Citando a própria GALP, ainda a propósito das viagens à bola, o ”processo dos convites decorreu de forma aberta e pública, sem qualquer segredo ou tratamento diferenciado, e sem que tal pretendesse constituir a atribuição de uma qualquer vantagem patrimonial e muito menos da qual se esperasse a obtenção de qualquer contrapartida” (1).

Comentadores na TV defenderam que “isto se enquadra nos hábitos e costumes de qualquer sociedade civilizada (2)” e “que uma pessoa não [tem] capacidade para exercer um cargo público qualquer (…) se não consegue (…) distinguir o que é uma oferta que o condiciona do que é uma oferta que o não condiciona”.

Houve até um Deputado da nação e Filósofo, Doutor Porfírio Silva, que defendeu a ética dos governantes viajantes por conta da GALP, porque sendo as idas à bola, em público e em grupo, seriam insuscetíveis de constituir favorecimento, pois como se sabe esse é “discreto e até secreto” (3). Aqui chegados, verificamos que, independentemente da censura penal, pelo menos quanto à censura moral, não há consenso – até porque são tudo “bons rapazes”. Envergonhe-se quem nisto vê malícia!

### Dados fornecidos
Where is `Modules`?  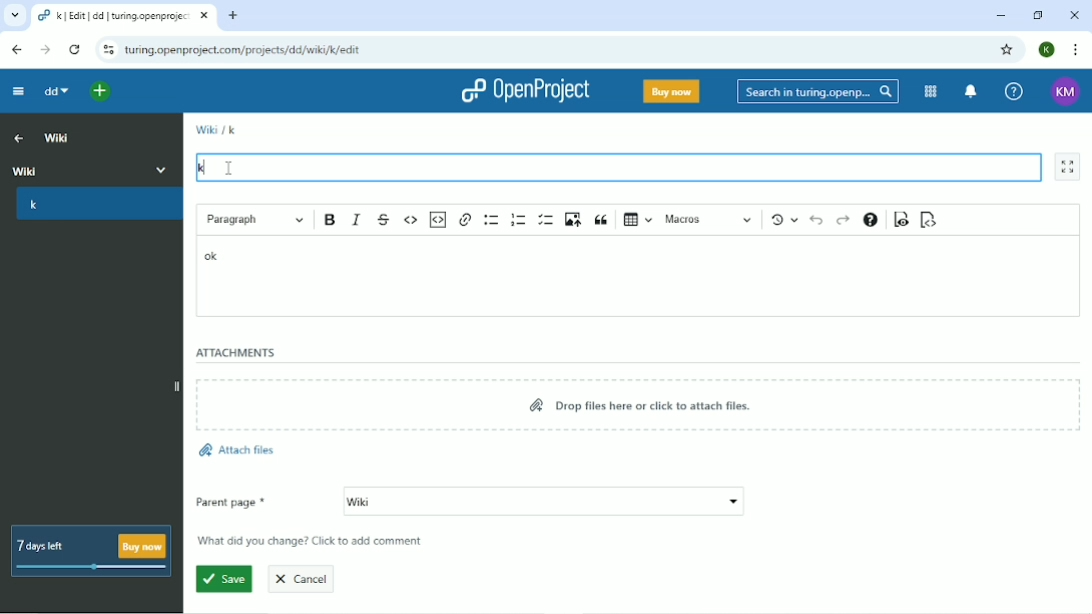 Modules is located at coordinates (929, 91).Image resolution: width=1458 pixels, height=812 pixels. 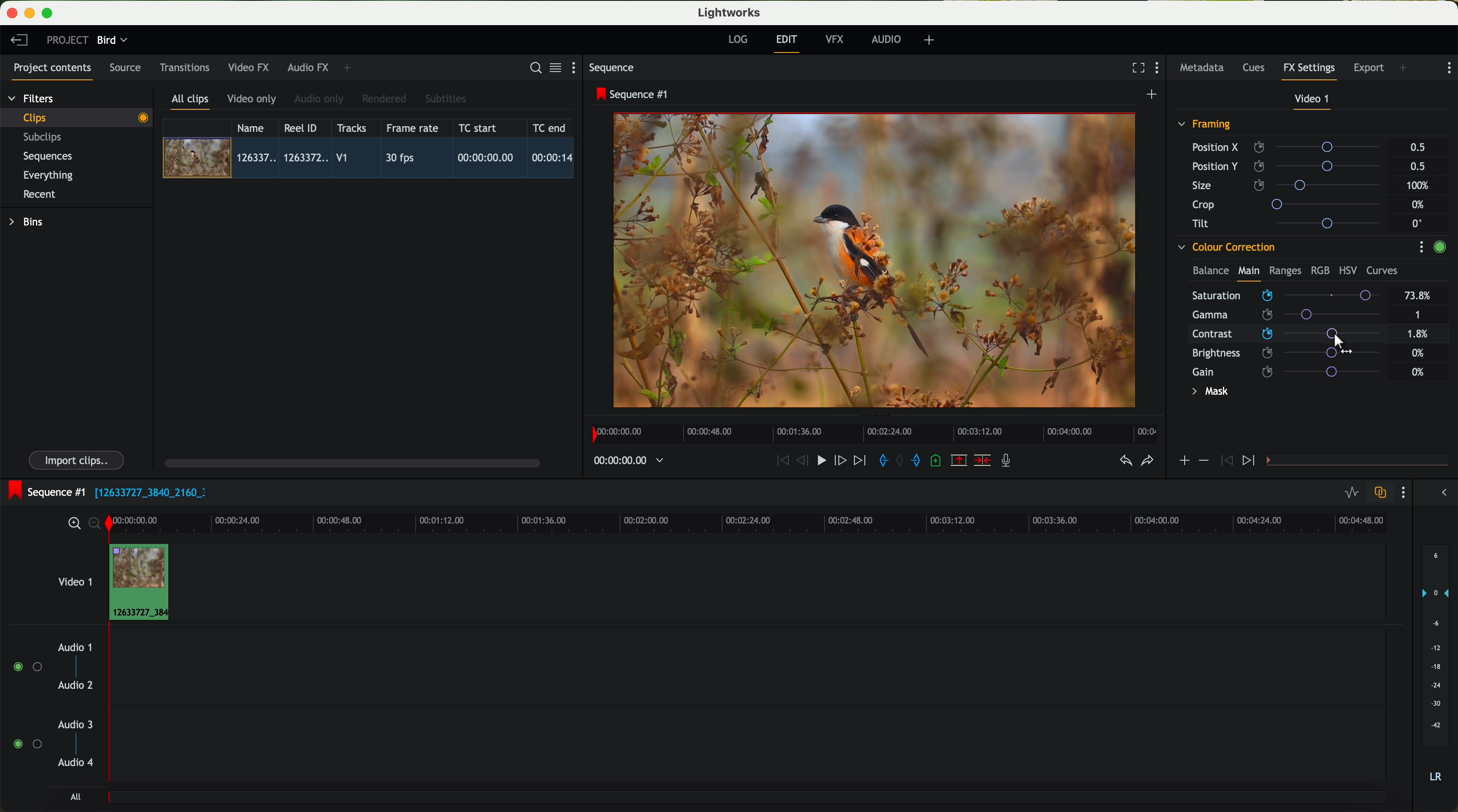 What do you see at coordinates (880, 262) in the screenshot?
I see `video preview` at bounding box center [880, 262].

### Tarefas propostas
[A] No texto sobre os convites da GALP, com que palavras o Deputado Porfírio Silva caracteriza o favorecimento?
[B] Prossiga o texto sobre os convites da GALP a partir da última frase apresentada.
A listagem não tem qualquer relação com o texto sobre os convites da GALP.

### Respostas por tarefa
[A] Como algo “discreto e até secreto”.

[B]
Da má-Governação

Acontece que esta abordagem, ao jeito do Padre Américo – ou, para os mais cínicos, ao de Martin Scorsese – apenas se deve a uma perspetiva tradicional e insuficientemente diferenciada quanto ao que é a má-Governação, quer das empresas, quer das instituições e, no limite, do próprio Estado. Como nos recorda o Dr. Vítor Bento, cit.:” São já demasiados os desastres empresariais, e a destruição de valor económico e social, protagonizados por exemplos de má governação, para que o autocontentamento nesta matéria possa ser tranquilizador e possa ser passivamente aceite pelos poderes públicos e pela sociedade civil” (4). É, pois, bom recordar que todos os “desastres empresariais” foram protagonizados por “bons rapazes” e acabaram como “casos de polícia”.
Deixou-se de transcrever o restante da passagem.